Work order A
Which foods does the recovery guidance say may slow the growth of H. pylori?
Work order B
Please rewrite the part of the recovery guidance starting at "- Do not smoke: If" and ending at "bloody or black.", replacing "Tobacco smoke" with "Cigarette smoke".

Follow up with your primary healthcare provider as directed:
Write down your questions so you remember to ask them during your visits.
While you recover:
- Avoid food and drinks that irritate your stomach: These include salty or spicy food and alcohol.
- Eat small meals throughout the day: Eat several small meals at regular times. This keeps your stomach from being empty for too long. Missing meals and eating irregularly may make your symptoms worse. Try to eat berries, onions, beans, or citrus fruits. These foods may slow the growth of H. pylori.
- Wash your hands often: This will help prevent the spread of germs. Encourage everyone in your house to wash their hands with soap and water after they use the bathroom. Everyone should also wash their hands after they change a child's diaper and before they prepare or eat food. Germ-killing hand lotion or gel may be used to clean your hands when there is no water available.
- Do not smoke: If you smoke, it is never too late to quit. Tobacco smoke can make your stomach symptoms worse. It can also cause heart disease, lung disease, cancer, and other health problems. Quitting smoking will improve your health and the health of those around you. If you smoke, ask for information about how to stop.
Contact your primary healthcare provider if:
- You have a fever.
- You have diarrhea or constipation that may be caused by antacids.
- You have questions about your condition or care.
Seek care immediately or call 911 if:
- You have a fast heartbeat, fast breathing, or are too dizzy or weak to stand up.
- You have worsening diarrhea.
- You have trouble breathing all of a sudden.
- Your bowel movements are bloody or black.
- Your stomach pain does not go away or gets worse, even after you take medicine.
- Your vomit looks like coffee grounds or has blood in it.
Always consult your healthcare provider to ensure the information displayed on this page applies to your personal circumstances.

Provided data
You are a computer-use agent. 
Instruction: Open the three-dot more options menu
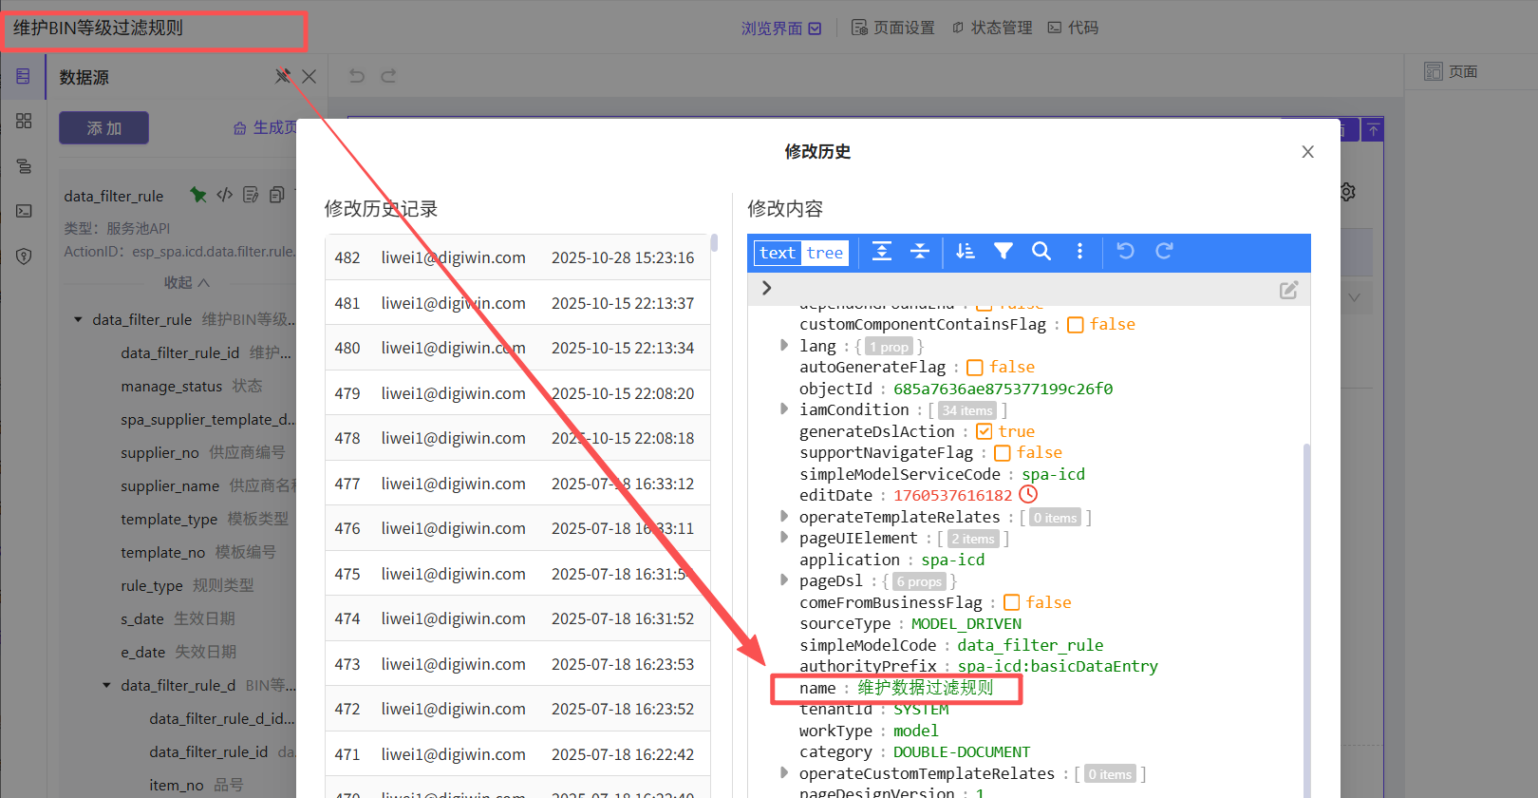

Exercise answer A
Berries, onions, beans, or citrus fruits.

Exercise answer B
- Do not smoke: If you smoke, it is never too late to quit. Cigarette smoke can make your stomach symptoms worse. It can also cause heart disease, lung disease, cancer, and other health problems. Quitting smoking will improve your health and the health of those around you. If you smoke, ask for information about how to stop.
Contact your primary healthcare provider if:
- You have a fever.
- You have diarrhea or constipation that may be caused by antacids.
- You have questions about your condition or care.
Seek care immediately or call 911 if:
- You have a fast heartbeat, fast breathing, or are too dizzy or weak to stand up.
- You have worsening diarrhea.
- You have trouble breathing all of a sudden.
- Your bowel movements are bloody or black.